至于围绕马克思的学术讨论,政治经济学是重点。部分原因在于MEGA2的第二部分基本出齐了,其根源却早在阿尔都塞1971年出版的《读〈资本论〉》中。英格·艾尔伯的《马克思在西部。1965年以来联邦德国的新马克思读本》一书的重点也在《资本论》。这种情况在扬·霍夫的《全球的马克思》(副标题是《自1965年以来国际马克思讨论的进展》)中得到继续发挥,其中主要反映了政治经济学的争论。[41]
希望未来能够对历史学家或当代史学家以及哲学家马克思有一定的倾斜。亨德里克·瓦拉特的文章《马克思思想中的概念颠倒》[42]在理论上刺激了关于异化概念的无尽讨论,这篇文章不仅考察了马克思的早期著作,而且还考察了他的全部著作,并将异化、物化和拜物教这几个概念分别归为颠倒这个上级概念的第一、第二和第三维度。总之,《1844年经济学哲学手稿》还远远没有得到彻底研究;现在又出版了很多新版本,有些还加了大量注释。[43]

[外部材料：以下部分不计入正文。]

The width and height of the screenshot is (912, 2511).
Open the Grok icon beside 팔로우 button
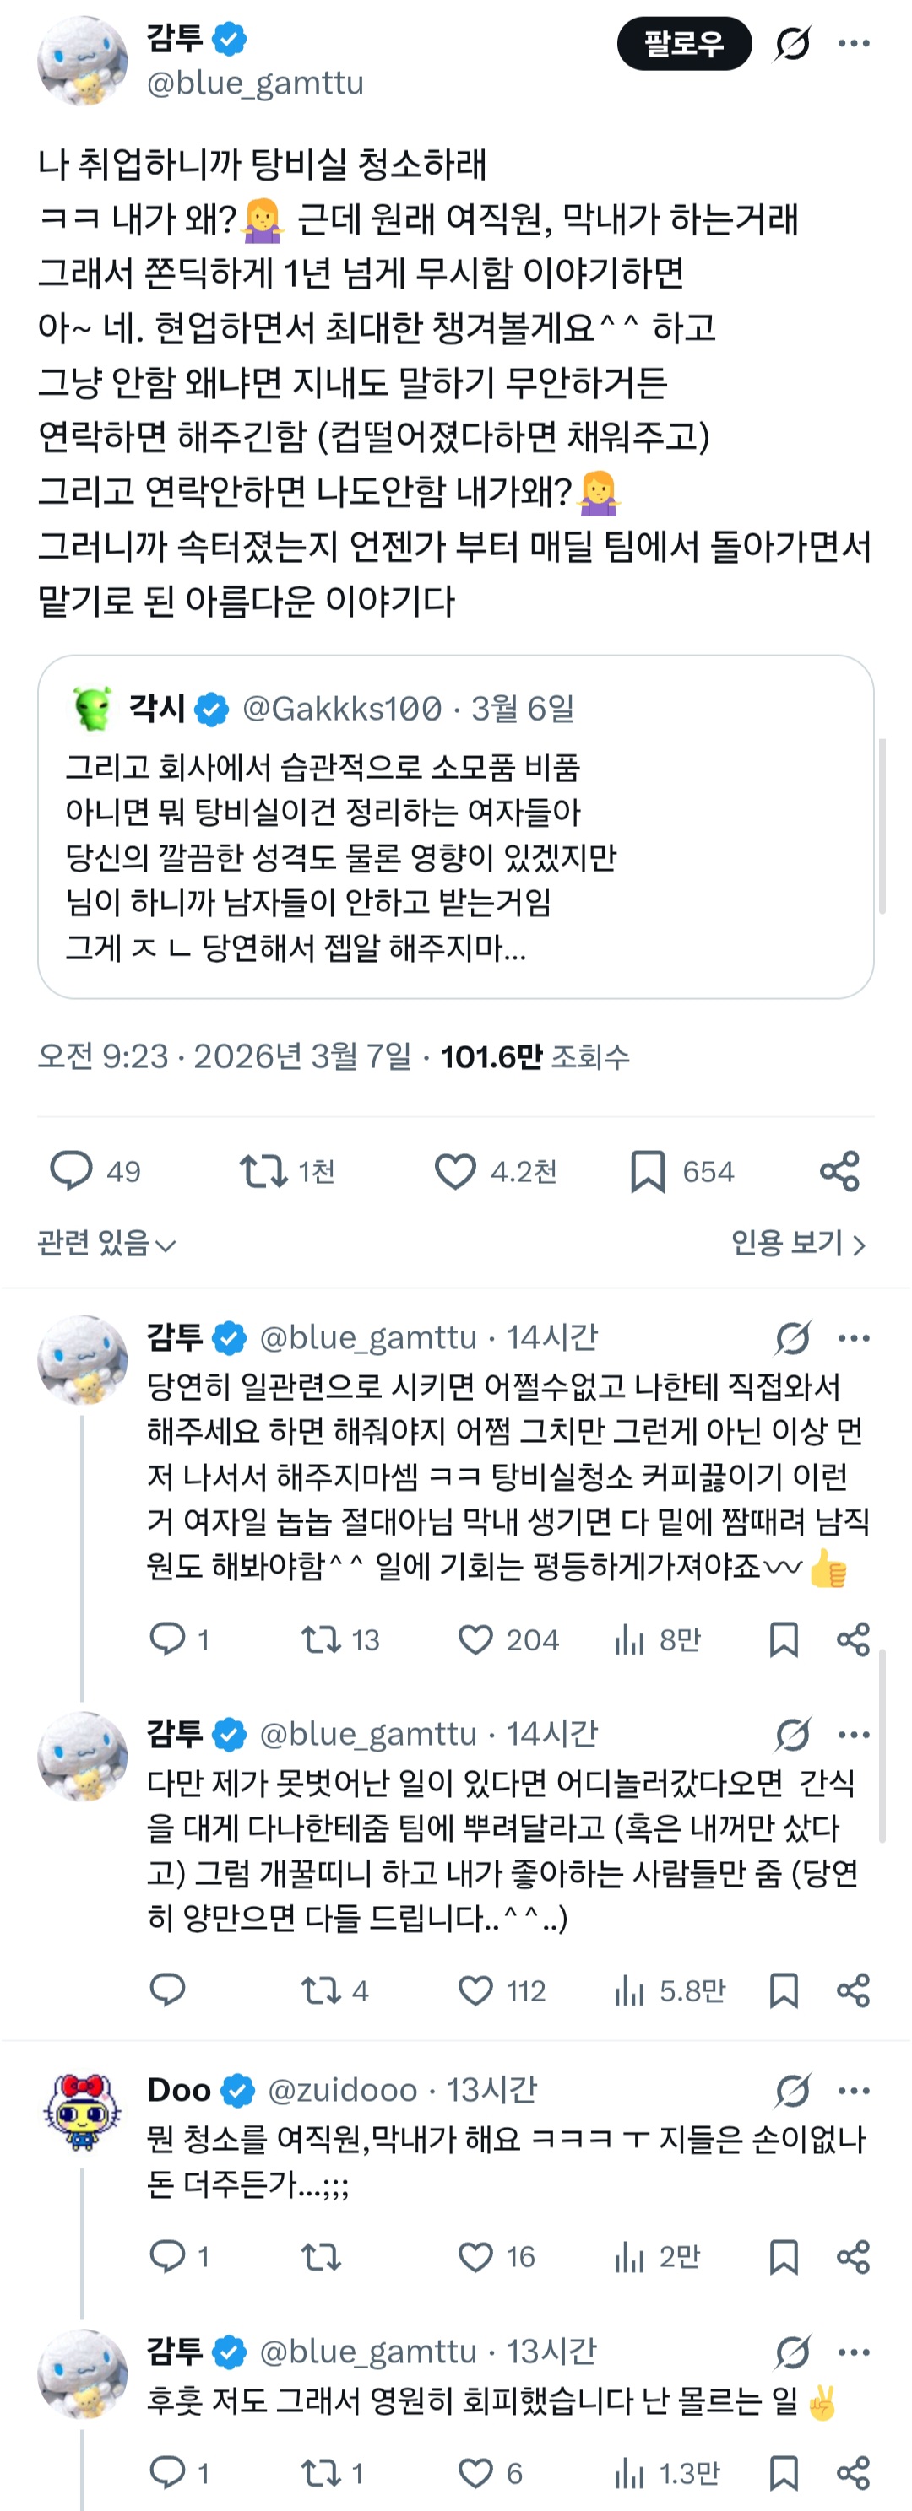coord(792,44)
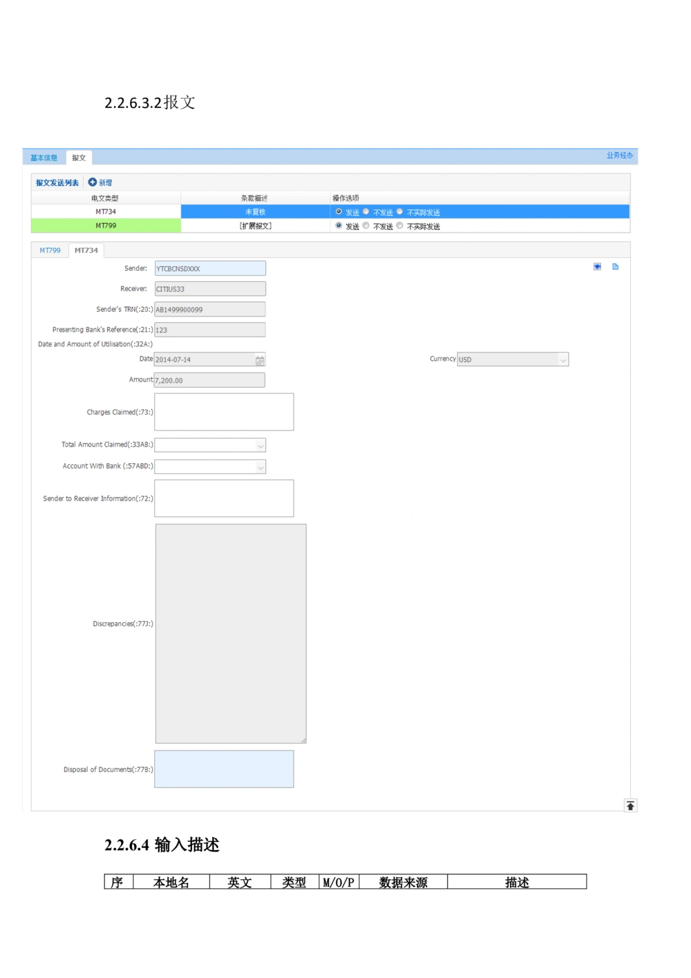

尽管上述文章中的很多内容,即使马克思看了也肯定会摇头。比如说,什么也不能代替自由竞争;共产主义制度在原则上是不可能的;异化是现代性和自由的代价。但是,给我们的总体印象是对马克思著作进行了相当全面的研究。在这方面还有亮点,比如美因茨法哲学家格哈德·恩格尔在维腾堡争论中说的:“至于说到缩短工作日,那么马克思后来将缩短工作日视为一种经济制度的人性化的决定性标准。事实上:我并不知道还有更好的标准。但是这也意味着:像我们这样的社会没有能够避免周工作时间的(再度)增加和失业人数的(再度)上升的社会,马克思肯定也要指责它陷入了人道主义意义上的贫困化,因为很明显,人们还没有那么透彻地看透经济机制,以致不能继续减缓资本主义经济的人道主义偏瘫症。”[44]
在为当前患病的社会制度进行诊断时,人们日益以马克思为依托,科学界迟早会发现,马克思的著作还包含一种疗法。如果《共产党宣言》、《国际工人协会成立宣言》的马克思,《法兰西内战》即巴黎公社的马克思现在依然站在这些争论的幕后,那么这就不会使人感到不安了。这个革命的马克思还活在为资产阶级报纸撰写的数百篇文章中,活在数以千页计的对看上去冷僻的科学领域所做的摘录中。我们必须正确地阅读他的著作,努力理解他的全部著作的内在联系。我们必须放弃这样的想法:我们已经知道了马克思的重要的东西,一些摘录笔记不会带来什么具有颠覆性的新东西。这种想法是根本错误的。事实上,马克思的著作始终还是一块尚未发现的新大陆。经济伦理学家英格·皮斯在结束他的关于本文开头时所说的维腾堡会议的引论时说:“建设性地解读马克思在很多方面也许才刚刚开始。”[45]